The derived LIDAR ratio for the thin cirrus cloud by our method is compared with that by Xue’s  method,which is also constrained by transmittance of the cloud.The results are 47.5 sr and 47.8 sr respectively shown in Fig. 6, along with the profiles of cirrus extinction coefficients using the two LIDAR ratios. Their values agree with each other not only in LIDAR ratio but also in extinction coefficient and testify to the reliability of the method in this paper. But the limited use of this extension is obvious and it is only suitable for the conditions when the cloud lies intermittently over the LIDAR with a stable atmosphere condition below the cloud layer during the detecting period.
[FIG. 5.] Retrieved extinction coefficient profiles using Fernaldmethod from the measured signal without cirrus cloud (thesolid line) and that from the measured signal with cirrus cloud(the dashed dotted and dash-dotted lines) in Case II.

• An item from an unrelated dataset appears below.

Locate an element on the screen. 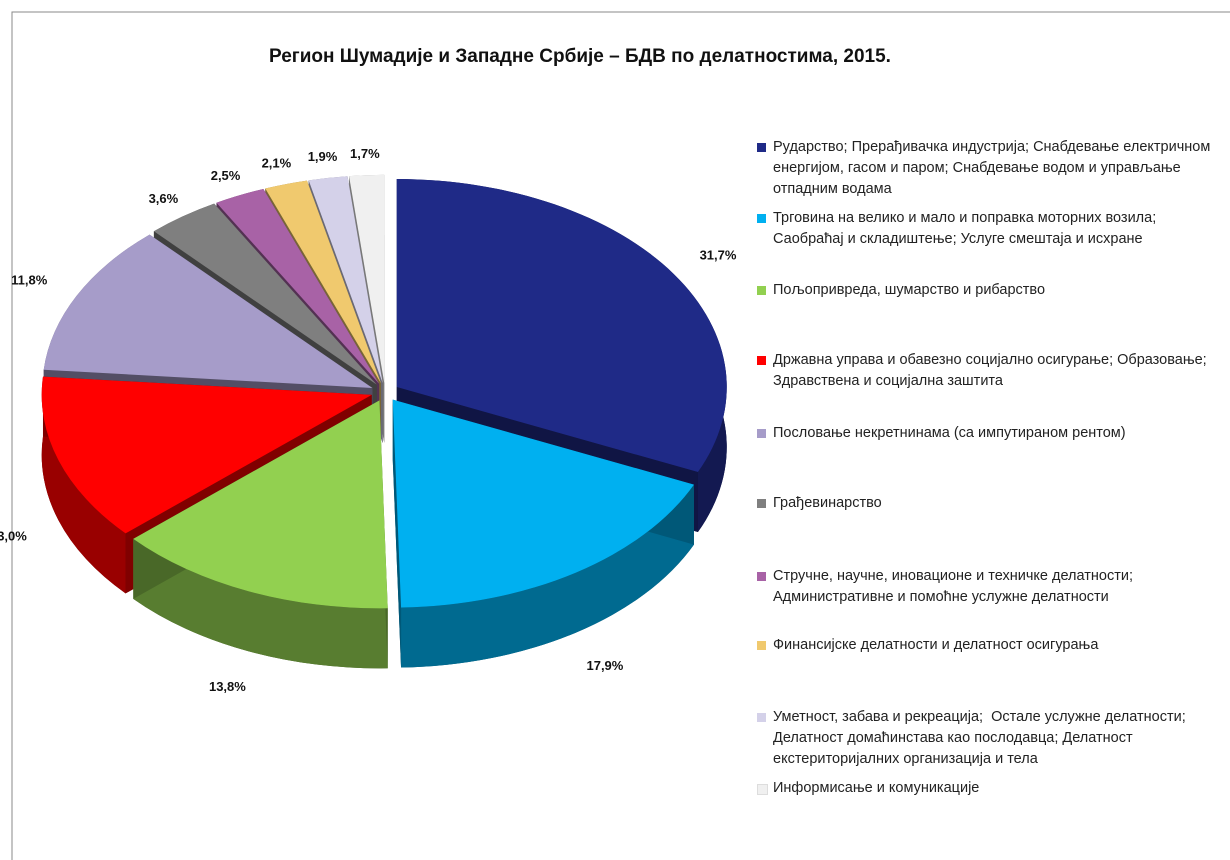 This screenshot has width=1230, height=860. data-label: 31,7% is located at coordinates (718, 254).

The clouds measured by PML over Hefei (31.897N,117.173E) in spring (Mar., Apr., May) of 2005~2008 are analyzed. There are total 301 data samples produced from selected cirrus cloud sets. In order to ensure SNR for cloud data, one cloud profile is generated by about 50s LIDAR measurement time and ten profiles are averaged to produce one LIDAR ratio for a corresponding cirrus clouds.The iterative method is employed here. The statistical results are shown in Fig. 7 and the LIDAR ratio for thin cirrus cloud varies from 5 to 65 sr with a mean value 31.2± 11.7 sr. The result can be compared with other studies. Xue  reported LIDAR ratio about 30.6 ± 9.4 sr for high-altitude cirrus cloud over Hefei (31.897N, 117.173E).Chen  derived the inverse LIDAR ratio with a mean value 29 ± 12 sr for cirrus cloud over Chung-li (25N,121E). Their values agree well with our study.

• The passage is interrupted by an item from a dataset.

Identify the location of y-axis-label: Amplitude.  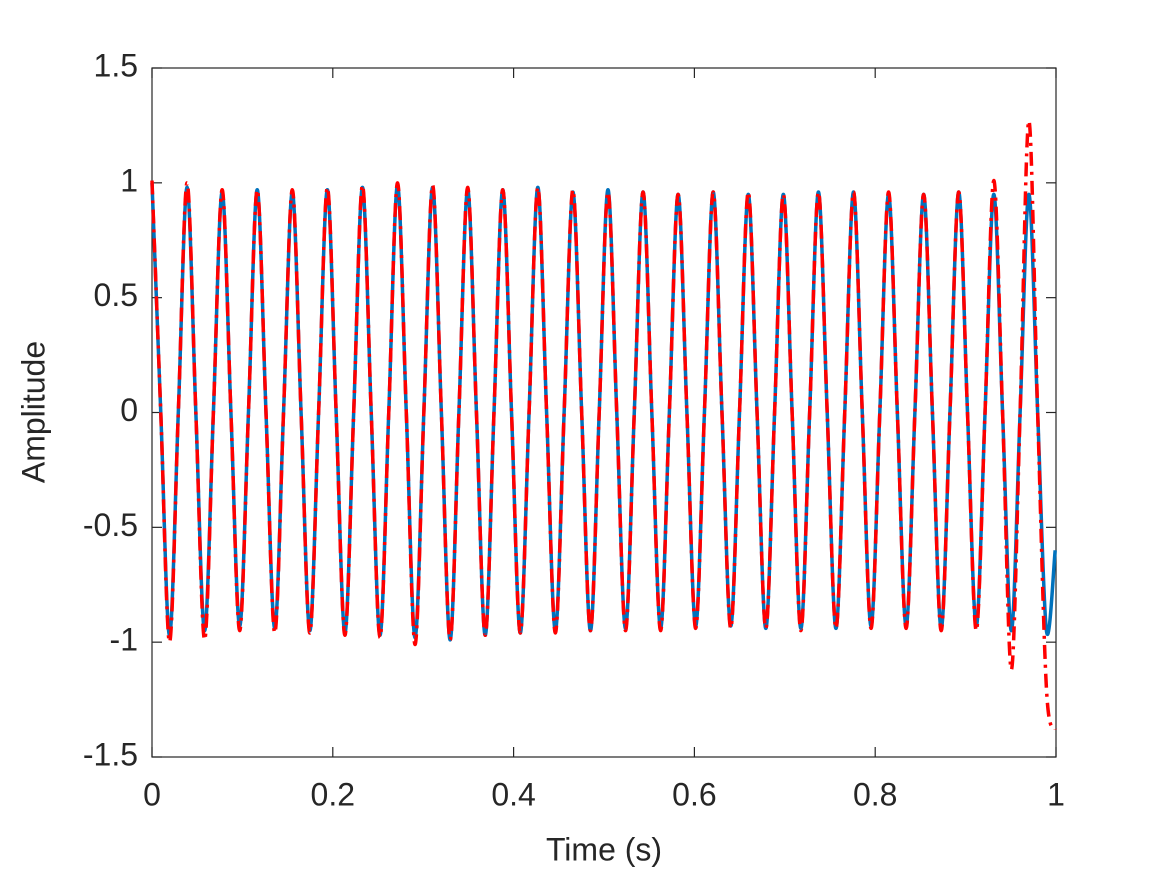
(33, 412).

A new iterative algorithm is developed to estimate LIDAR ratio for thin cirrus cloud over an aerosol layer, in which the Fernald backward method is considered by using different LIDAR ratio for thin cirrus cloud to satisfy the criteria in our analysis software. The values of aerosol extinction below the cloud layer are used to control the iterative process other than the transmittance of the cloud,which is always over- or under- estimated due to the complexity of cloud and will induce bias error. The algorithm is also extended to the conditions in which the cloud lies intermittently within the detection area. Two applied cases are discussed and compared with other methods and good agreement is obtained. The statistical LIDAR ratio for thin cirrus cloud over Hefei in spring of 2005~2008 averaged about 31.2 sr and shows a good agreement with other studies.
With this method, the best results are obtained when there is only one cloud layer. Obviously, the use of the same LIDAR ratio for several different cloud layers contained in one LIDAR signal is of limited physical use. Note,however, that if the cloud layers are sufficiently separated in height to allow the choosing of an aerosol layer below each cloud layer, then our method can estimate LIDAR ratio for each layer one by one.